Oracle Corporate Security Program Governance
Objectives
Oracle’s Corporate Security programs are designed to protect Oracle and customer information assets, such as:
- The mission-critical systems that customers rely upon for cloud, technical support and other services
- Oracle source code and other sensitive data against theft and malicious alteration
- Personal and other sensitive information that Oracle collects in the course of its business, including customer, partner, supplier and employee data in Oracle’s internal IT systems
Industry Standards and Certifications
Oracle’s security policies cover the management of security for both Oracle’s internal operations and the services Oracle provides to its customers, and apply to all Oracle personnel, such as employees and contractors. These policies are aligned with the ISO/IEC 27001:2022 (formerly known as ISO/IEC 17799:2005) and ISO/IEC 27002:2022 standards and guide all areas of security within Oracle.
Reflecting the recommended practices in security standards issued by the International Organization for Standardization (ISO), the United States National Institute of Standards and Technology (NIST), and other industry sources, Oracle has implemented a wide variety of preventive, detective and corrective security controls with the objective of protecting information assets.

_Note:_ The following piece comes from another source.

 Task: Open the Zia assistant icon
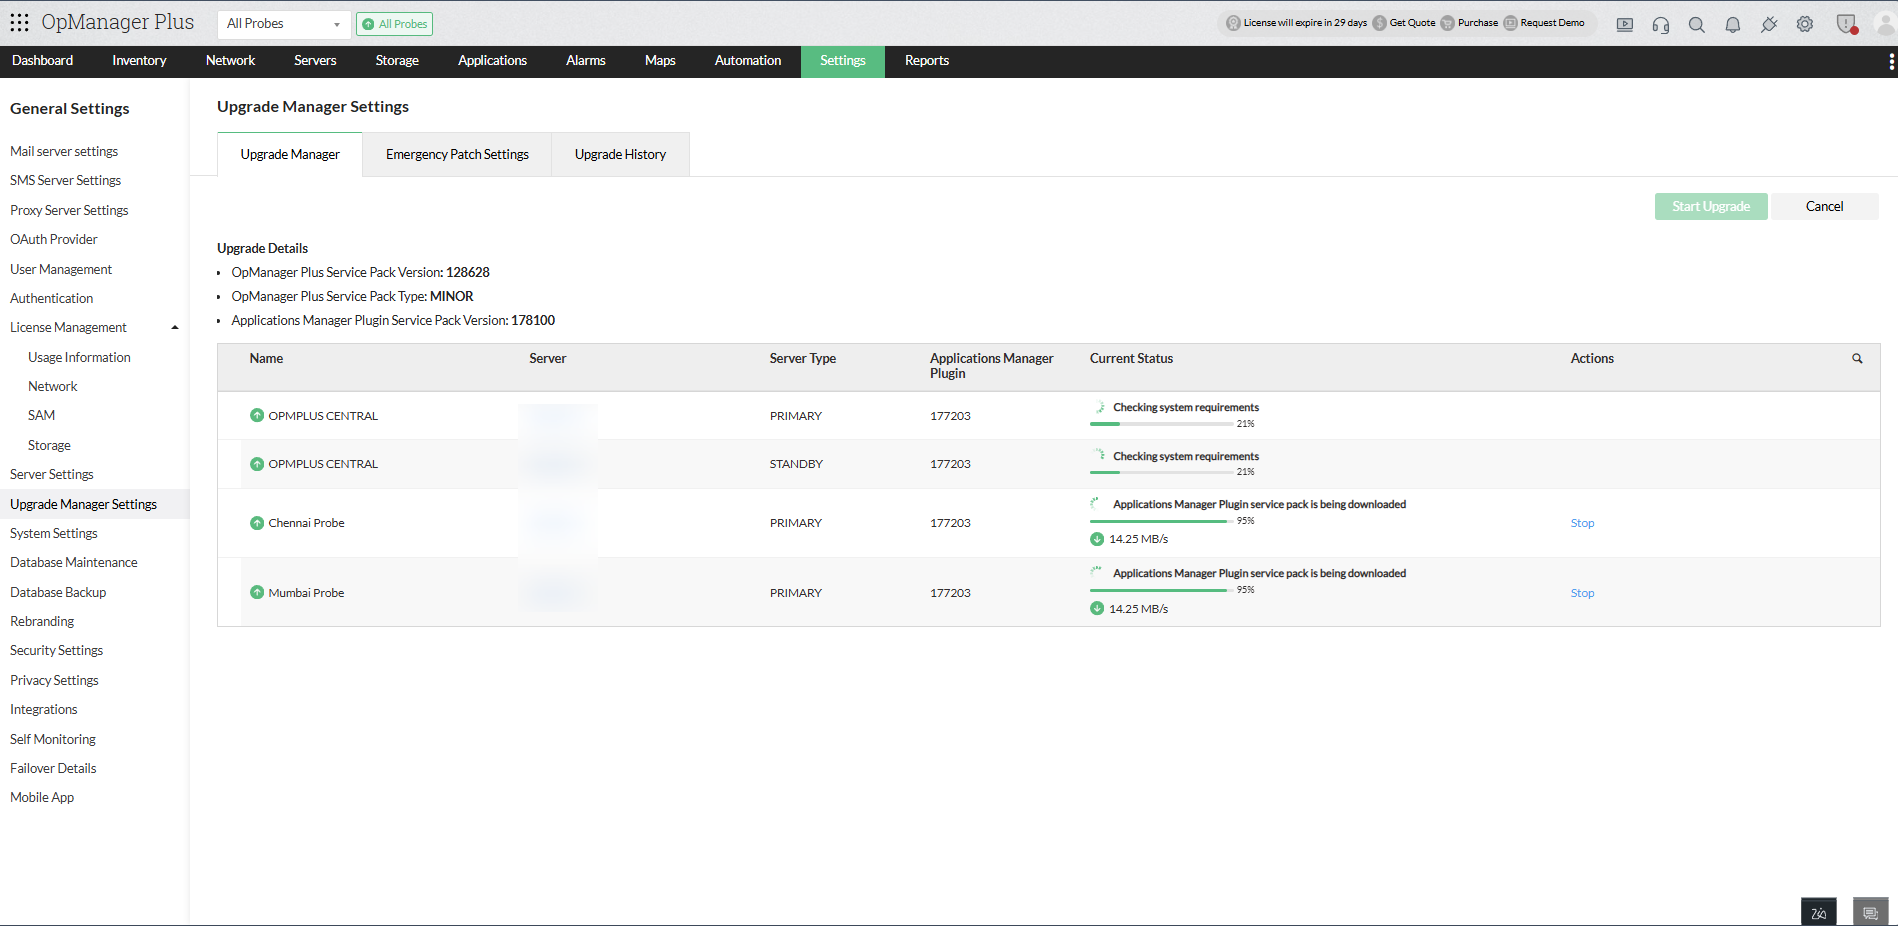pyautogui.click(x=1818, y=912)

Learn more on the Cloud Compliance dashboard.
Line of Business Security Organizations
Lines of Business (LoB) have security teams, working under the leadership of Oracle’s Chief Security Office, which oversee their products, systems and cloud services managed by that organization. LoBs are required to define technical standards in accordance with Oracle’s information security policies, as well as drive compliance to Oracle policies and standards within their organization and cloud service teams. LoBs are also required to comply with Corporate Security program requirements and directions. This paper does not describe LoB’s specific security organizations, standards, and programs.
Organizational Security
Oracle’s overarching Organizational Security is described in the Oracle security organization policy and the Oracle information security policy.
The corporate security teams and programs define corporate policies and provide global direction to Lines of Business (LoB) security teams which are responsible for overseeing the products, systems and cloud services managed by their organization.

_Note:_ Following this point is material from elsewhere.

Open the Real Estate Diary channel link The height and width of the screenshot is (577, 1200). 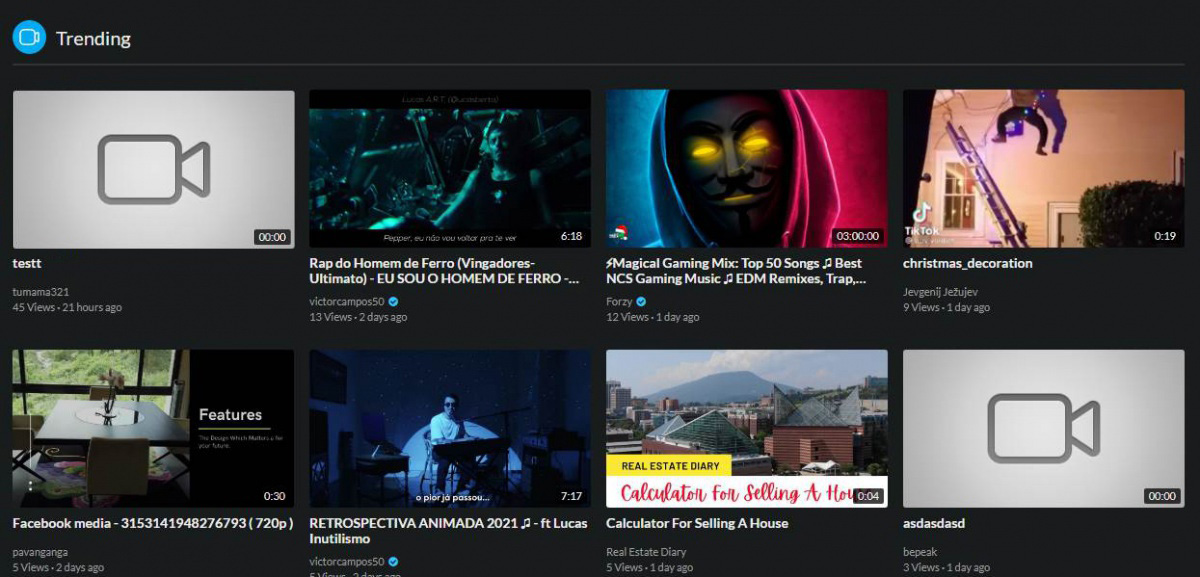646,552
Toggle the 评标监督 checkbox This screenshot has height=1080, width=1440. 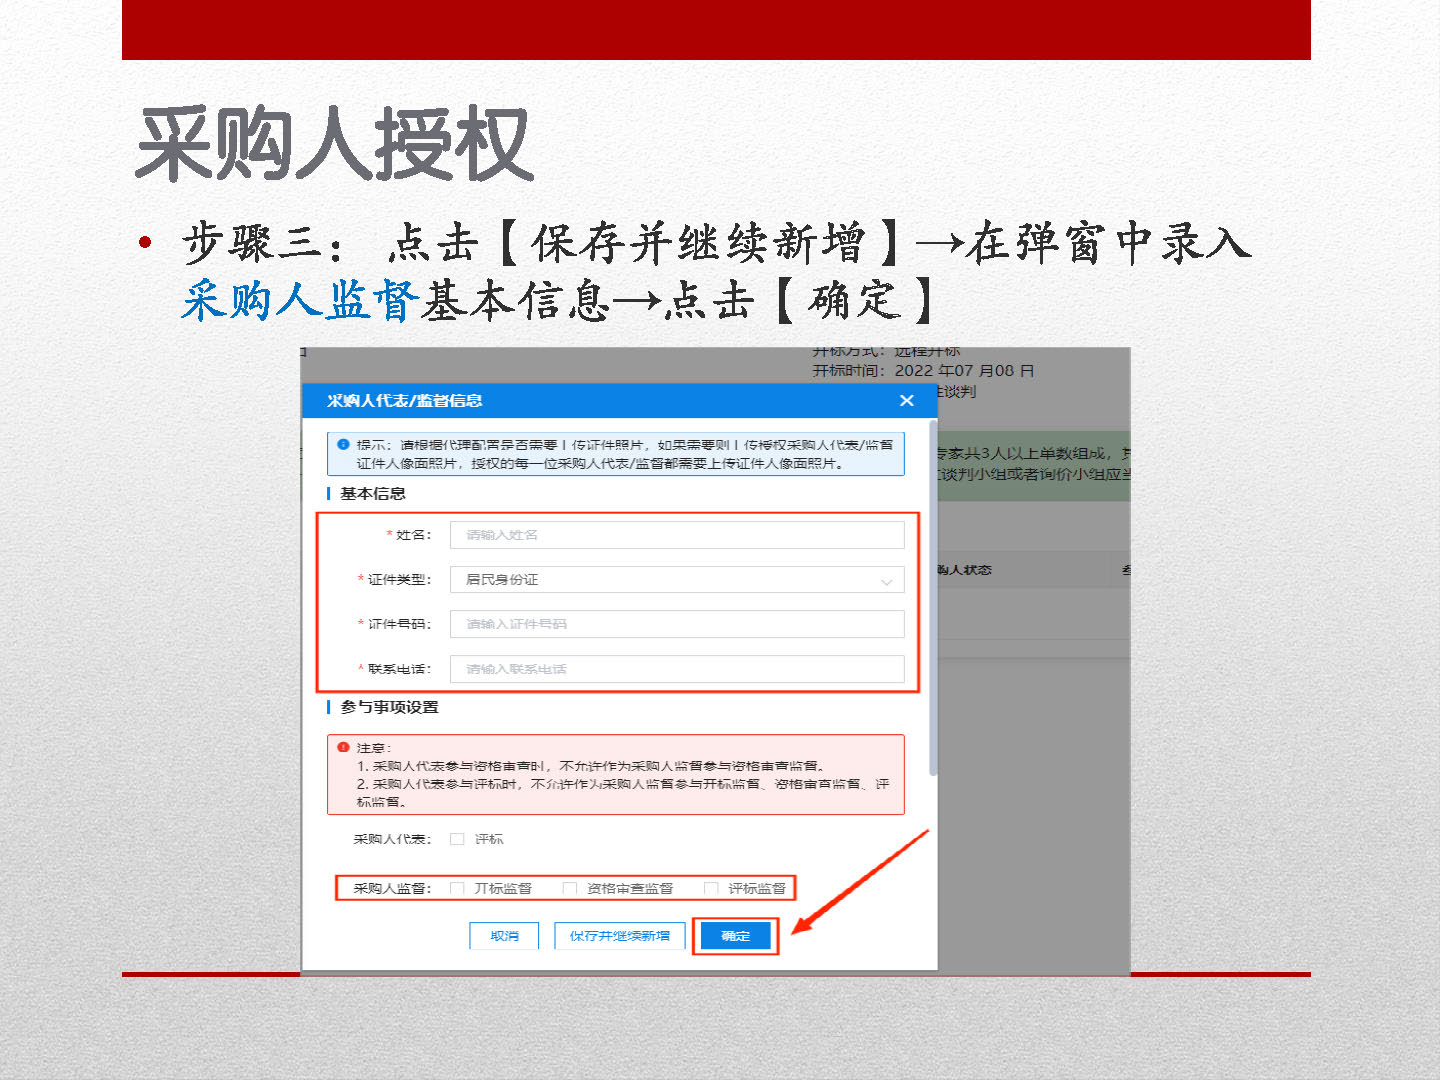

Oracle Security Oversight Committee
Oracle's Security Oversight Committee (OSOC) meets annually to discuss and review security initiatives and directions. The Committee brings together senior management from Lines of Business with corporate security organizations and provides an opportunity for executives to communicate security strategy across the global Oracle organization.

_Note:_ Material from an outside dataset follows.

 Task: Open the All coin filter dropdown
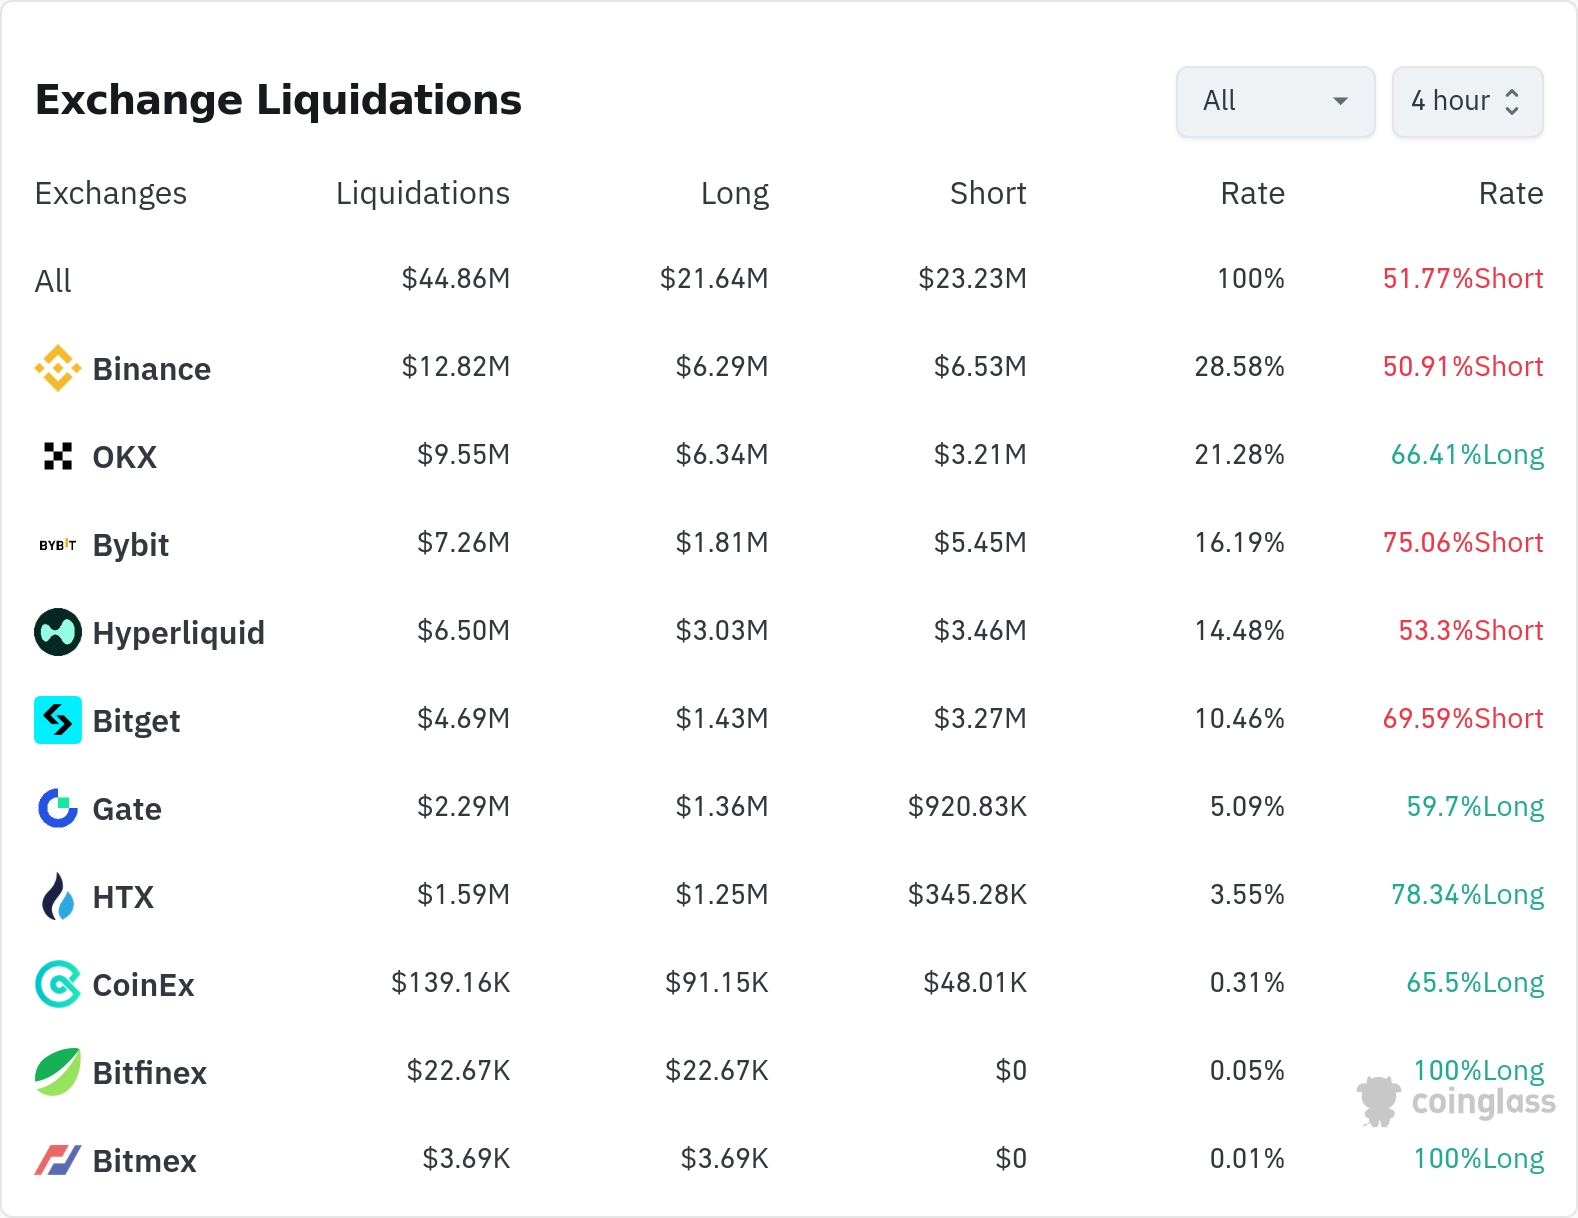point(1275,101)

Corporate Security Organizations
- Chief Security Officer
- Global Product Security
- Global Physical Security
- Corporate Security Architecture
- Global Trade Compliance
Privacy & Security Legal
Privacy & Security Legal (P&SL) is responsible for providing legal advice to Oracle’s security organizations on data privacy and security matters, including security event and security incident response, compliance with data protection laws, contractual obligations and reporting requirements, as well as coordinating with other Oracle Legal teams as appropriate.
Oracle Information Technology Organizations
Oracle information technology (IT) and cloud DevOps organizations are responsible for IT security strategy, architectural design of security solutions, engineering, risk management, security infrastructure operations and support, standards and compliance, threat intelligence and remediation and security technical assessment for new infrastructure.